Selon l’analyse de votre service, les budgets issus des différentes allocations budgétaires, complément y compris, pour la lutte contre les plantes invasives, seront-ils suffisants à vos yeux pour couvrir efficacement les actions à mener ?

Mme la Présidente. - La parole est à M. le Ministre Collin.

M. Collin, Ministre de l'Agriculture, de la Nature, de la Ruralité, du Tourisme et des Aéroports, délégué à la Représentation à la Grande Région.

Monsieur le Député, la Cellule interdépartementale Espèces invasives, la CiEi – je réutiliserai le sigle – du SPW vient de finaliser une cartographie détaillée de la distribution wallonne des 37 espèces exotiques envahissantes, préoccupantes pour l'Union européenne.

Fort heureusement, on constate sur cette base que la plupart de ces espèces sont encore absentes ou peu présentes sur le territoire wallon.
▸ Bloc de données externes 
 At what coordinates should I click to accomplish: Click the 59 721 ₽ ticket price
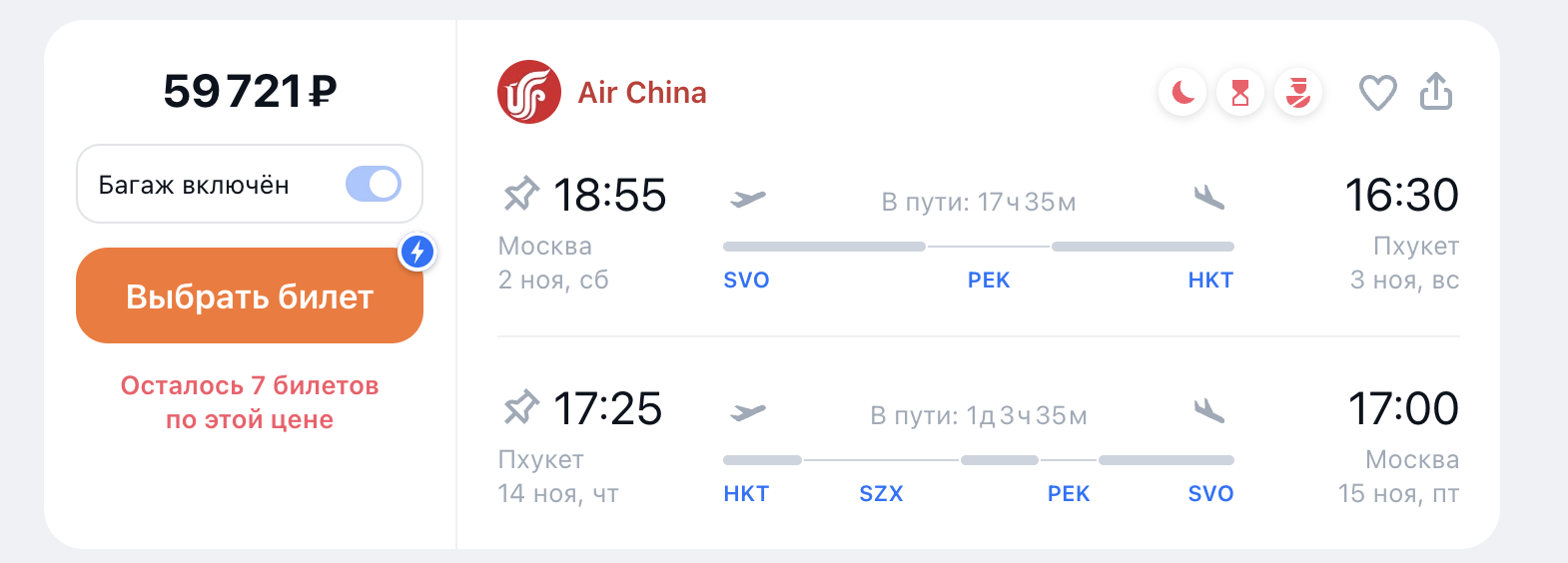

Cette cartographie a permis d'identifier les espèces émergentes qui, à l'instar de l'hydrocotyle fausse renoncule, du frelon asiatique ou du ragondin, doivent faire l'objet d'actions de lutte prioritaires.

Sur base de différents critères tels que leur éventuel statut de protection, leur configuration, le risque d'invasion secondaire ou la possibilité de développer une collaboration efficace avec les gestionnaires attitrés, la CiEi est occupée à identifier un ensemble de sites pilote sur lesquels différentes méthodes de lutte seront testées en 2017.
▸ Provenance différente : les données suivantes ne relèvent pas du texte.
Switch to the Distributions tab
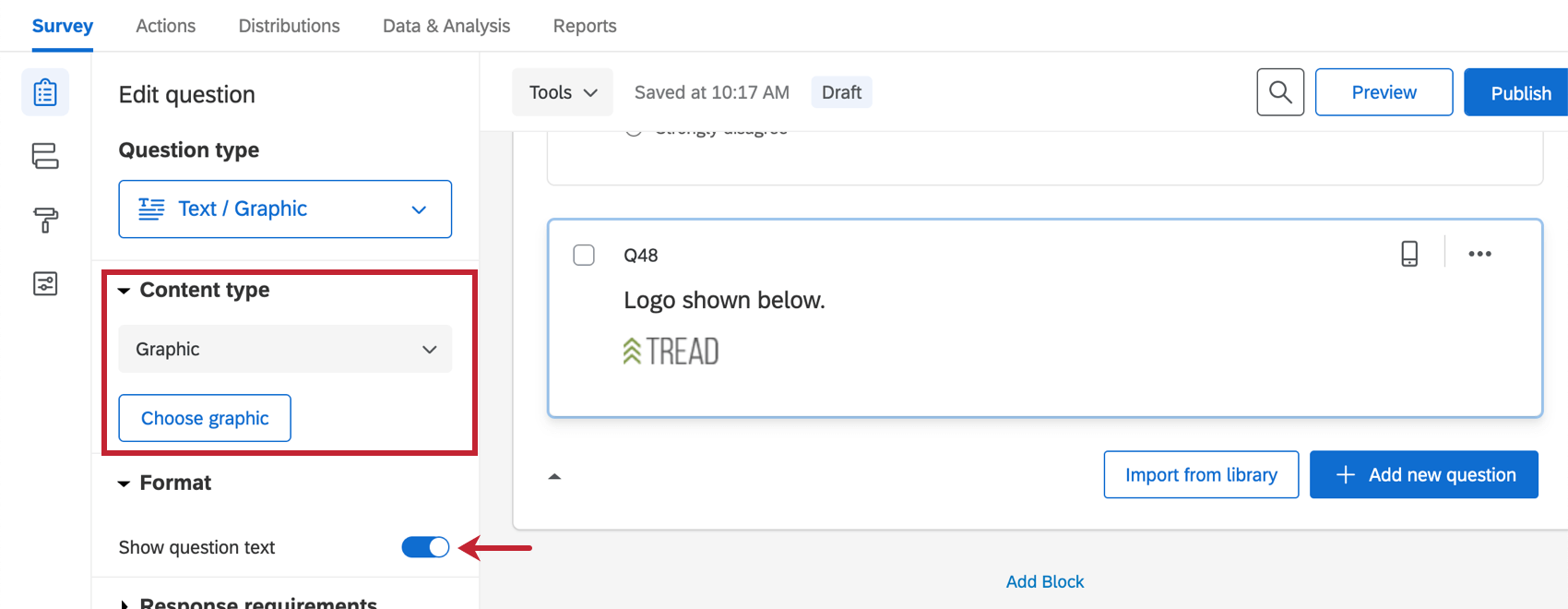Viewport: 1568px width, 609px height. (x=289, y=26)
Les experts du nouveau Conseil scientifique national des espèces exotiques envahissantes sont en passe d'identifier les bonnes pratiques de lutte pour chaque organisme, sur base d'une analyse de la littérature scientifique.

Ce sont ces pratiques qui seront précisément testées sur le terrain dans les sites pilotes précités, sous la supervision de la CiEi. Il n'est donc pas nécessaire, à ce stade, de développer un nouveau programme de recherche pour affiner les méthodes d'éradication.
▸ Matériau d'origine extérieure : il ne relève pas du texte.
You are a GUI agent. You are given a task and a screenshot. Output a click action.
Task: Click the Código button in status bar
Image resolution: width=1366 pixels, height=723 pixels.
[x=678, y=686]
En conclusion, je peux donc confirmer que les moyens budgétaires seront disponibles pour cette première étape dans la lutte contre les espèces exotiques envahissantes et feront face aux principales obligations du Règlement européen.

Mme la Présidente. - La parole est à M. Evrard. M.

Evrard (MR). - Merci, Monsieur le Ministre, pour la manière dont vous allez vous y prendre, notamment à travers, comme vous l'avez dit, la CiEi. J'avais aussi une question qui avait trait évidemment au budget.

Cela fait déjà l'une ou l'autre reprise où on vous interroge sur cette question budgétaire. Je crois qu'il serait intéressant de voir et de bien cerner, même si vous avez souvent répété qu'il s'agit de budgets transversaux, d'essayer de cibler les montants dédiés à cette lutte.

Même si on est aujourd'hui dans un état d'esprit en mode « zéro phyto », je crois qu'il est utile aussi de calculer le coût et l'efficacité des luttes qui sont menées actuellement, de manière, comme vous l'avez dit, à mettre en évidence les bonnes pratiques, mais aussi relativement aux budgets qui y sont consacrés.

Il est clair que si on peut utiliser une technique qui est plus rapide, peut-être plus ciblée et qui coûte moins cher, c'est celle-là qui devra être privilégiée.